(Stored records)
+ + + + +
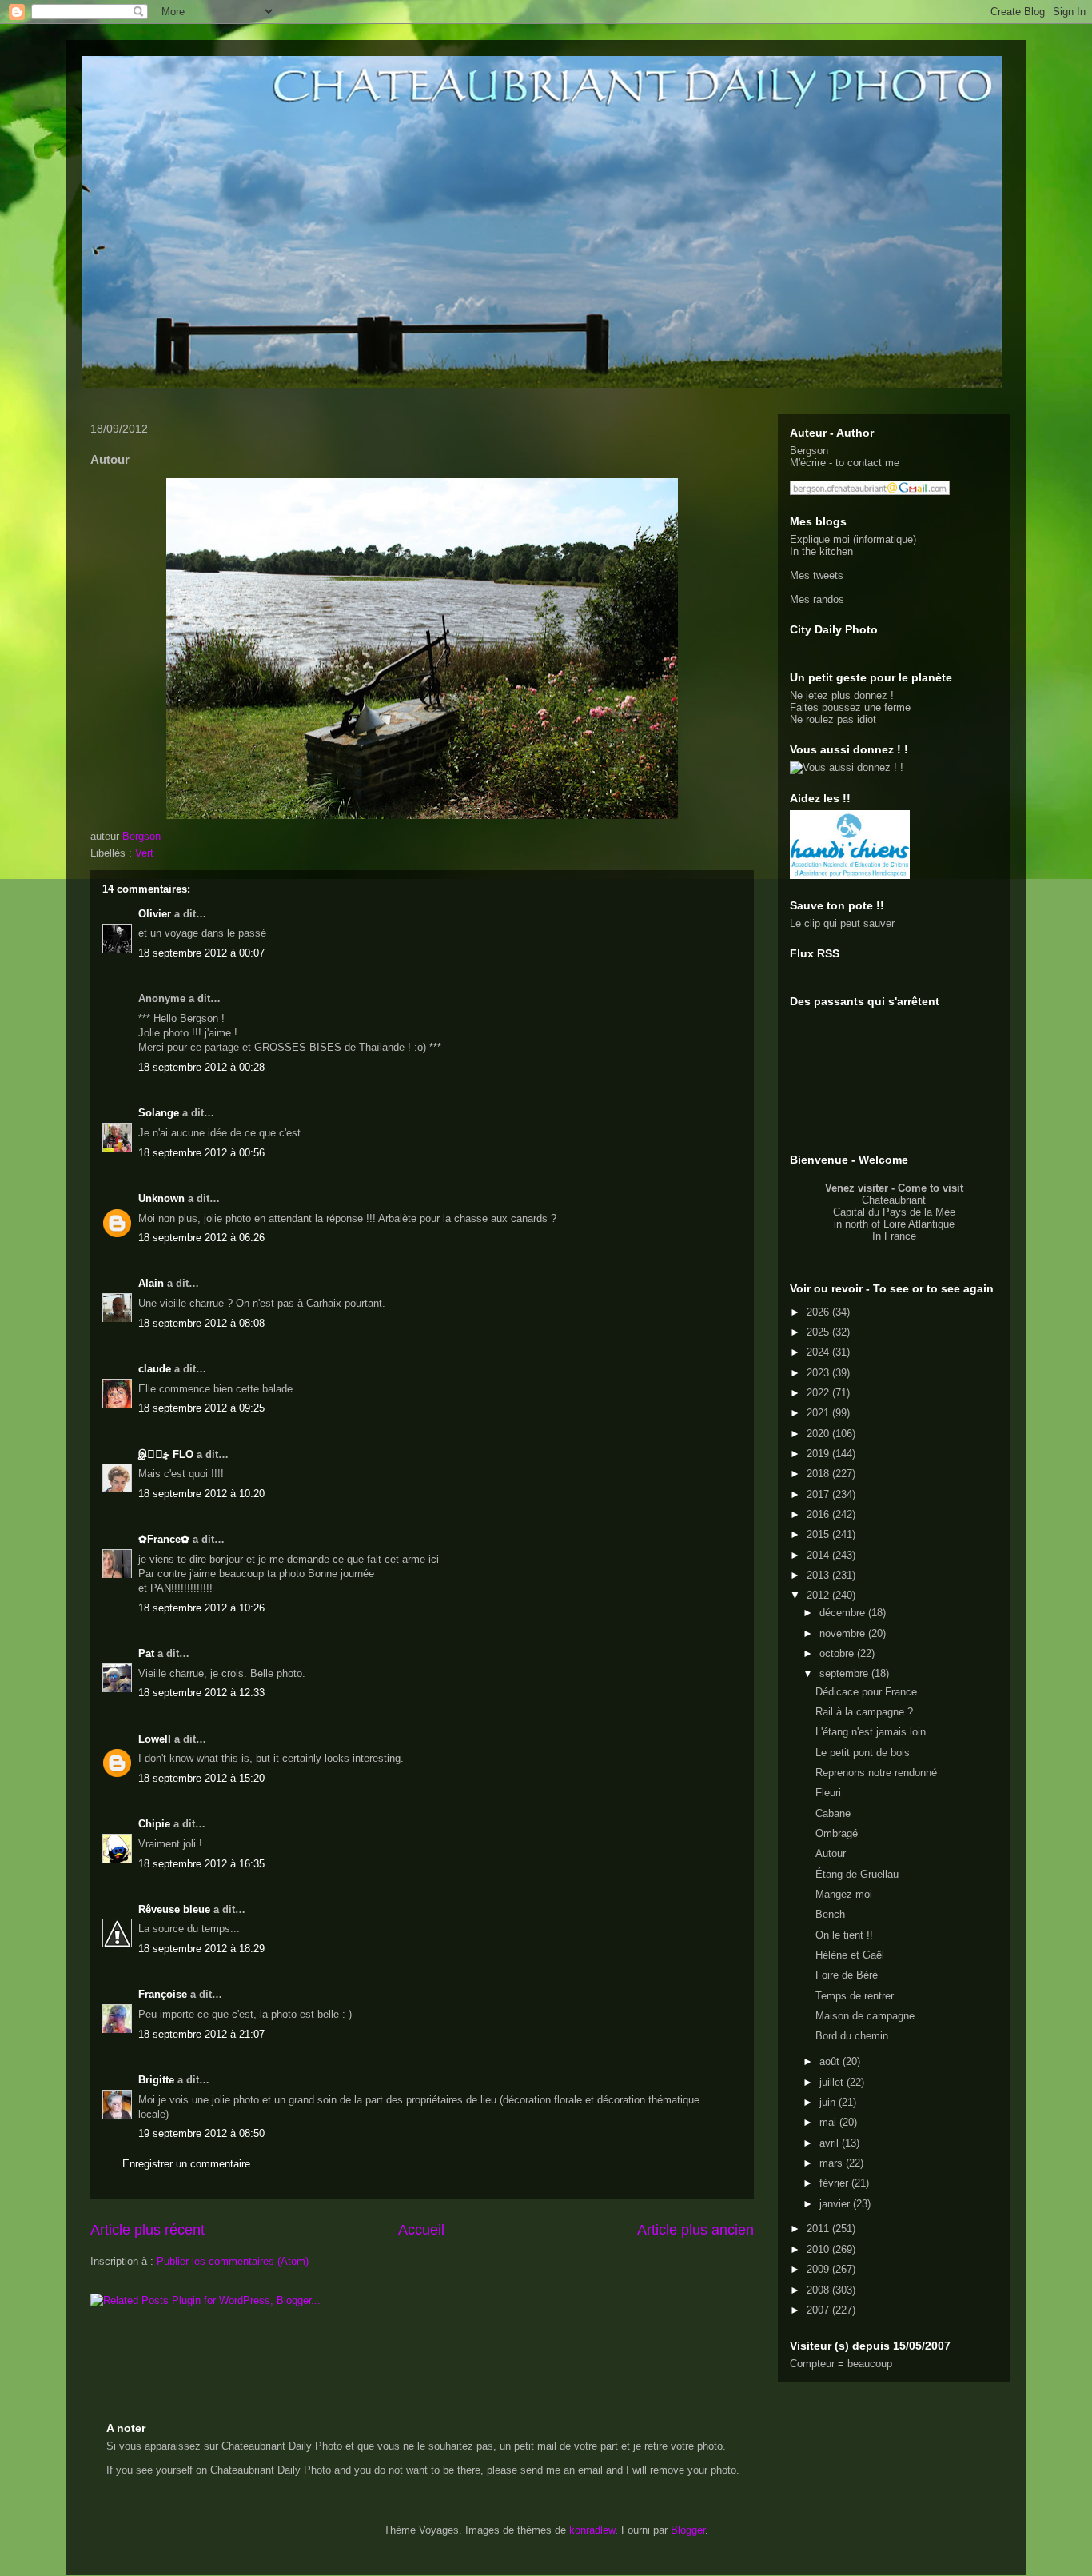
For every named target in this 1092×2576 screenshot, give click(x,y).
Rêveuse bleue (174, 1909)
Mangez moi (843, 1894)
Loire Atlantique (919, 1224)
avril (830, 2143)
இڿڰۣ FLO (165, 1454)
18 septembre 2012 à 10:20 (201, 1494)
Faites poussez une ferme (850, 707)
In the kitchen (821, 551)
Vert (144, 853)
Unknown (161, 1198)
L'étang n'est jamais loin (870, 1732)
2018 (819, 1474)
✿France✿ (165, 1539)
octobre (838, 1653)
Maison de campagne (865, 2016)
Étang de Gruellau (857, 1874)
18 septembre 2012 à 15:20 (201, 1778)
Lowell (154, 1739)
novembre (843, 1633)
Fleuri (828, 1793)
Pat (146, 1653)
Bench (830, 1914)
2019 (819, 1454)
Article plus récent (147, 2230)
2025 (819, 1332)
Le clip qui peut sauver (842, 923)
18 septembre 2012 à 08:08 (201, 1323)
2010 (819, 2249)
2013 (819, 1575)
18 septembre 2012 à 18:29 (201, 1949)
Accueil (421, 2230)
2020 (819, 1434)
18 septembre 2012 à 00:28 (201, 1067)
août (831, 2061)
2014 (819, 1555)
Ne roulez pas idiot (833, 719)
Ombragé (836, 1833)
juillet (833, 2082)
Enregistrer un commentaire (186, 2164)
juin (829, 2102)
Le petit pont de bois (862, 1753)
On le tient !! (844, 1935)
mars (832, 2163)
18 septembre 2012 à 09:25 (201, 1408)
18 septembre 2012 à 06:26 (201, 1238)
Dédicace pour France (866, 1692)
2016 (819, 1514)
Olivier (154, 914)
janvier (836, 2204)
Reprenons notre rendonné (876, 1773)
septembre (845, 1673)
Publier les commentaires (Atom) (233, 2261)
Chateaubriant (894, 1200)
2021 (819, 1413)
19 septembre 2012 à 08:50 (201, 2133)
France (900, 1236)
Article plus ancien (695, 2230)
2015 (819, 1534)
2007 (819, 2310)
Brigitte (156, 2080)
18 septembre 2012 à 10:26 (201, 1608)
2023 (819, 1373)
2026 (819, 1312)
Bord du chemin (851, 2036)
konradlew (592, 2530)
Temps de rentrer (854, 1996)
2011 (819, 2229)
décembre (843, 1613)
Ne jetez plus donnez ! (842, 695)
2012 (819, 1595)
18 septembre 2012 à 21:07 (201, 2034)
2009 (819, 2269)
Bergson (809, 451)
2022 (819, 1393)
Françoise (162, 1994)
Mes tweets (816, 575)
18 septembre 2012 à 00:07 (201, 953)
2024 (819, 1352)
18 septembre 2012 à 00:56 (201, 1153)
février (835, 2183)
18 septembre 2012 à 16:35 (201, 1864)
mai (829, 2122)
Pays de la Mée (919, 1212)
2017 (819, 1494)
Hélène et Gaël (849, 1955)
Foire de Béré (846, 1975)
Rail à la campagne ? (864, 1712)
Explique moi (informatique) (853, 539)
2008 (819, 2290)
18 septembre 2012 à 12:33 (201, 1693)
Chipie (154, 1824)
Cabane (833, 1813)
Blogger (688, 2530)
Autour (830, 1853)
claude (154, 1369)
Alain (151, 1283)
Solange (158, 1113)
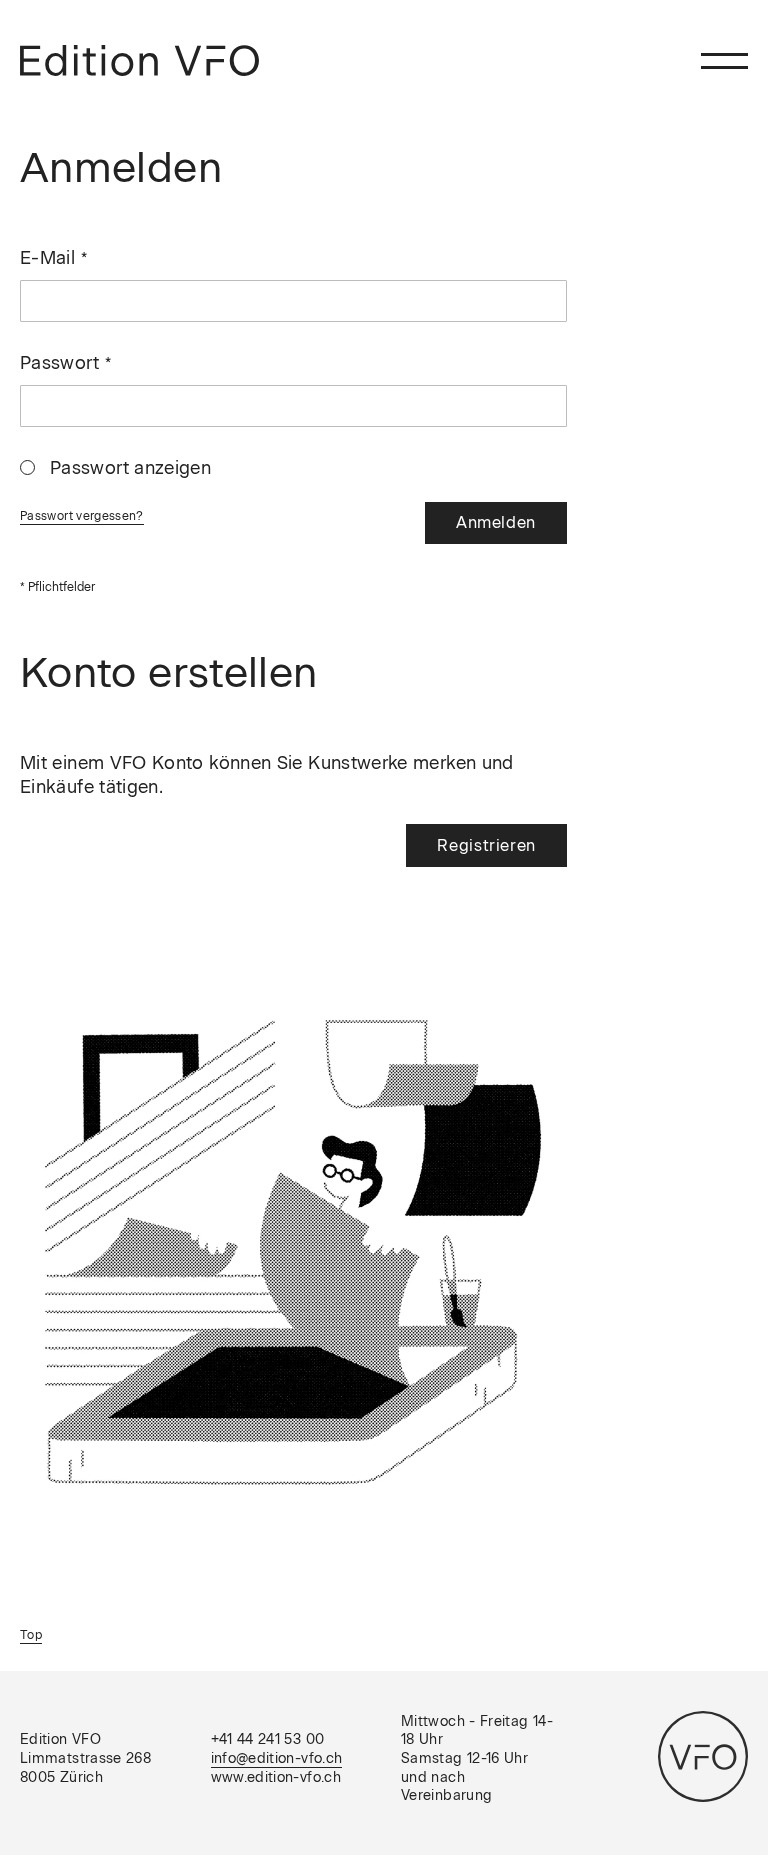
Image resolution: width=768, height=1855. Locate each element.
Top (31, 1635)
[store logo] (139, 60)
+ + + + +
* [Work to be completed]: The answer is a portion of the data. Write out exactly the line with "Image resolution: width=768, height=1855." and all lines after it.

* [Solution to this problem]:
Image resolution: width=768, height=1855. Locate each element.
Top (31, 1635)
[store logo] (139, 60)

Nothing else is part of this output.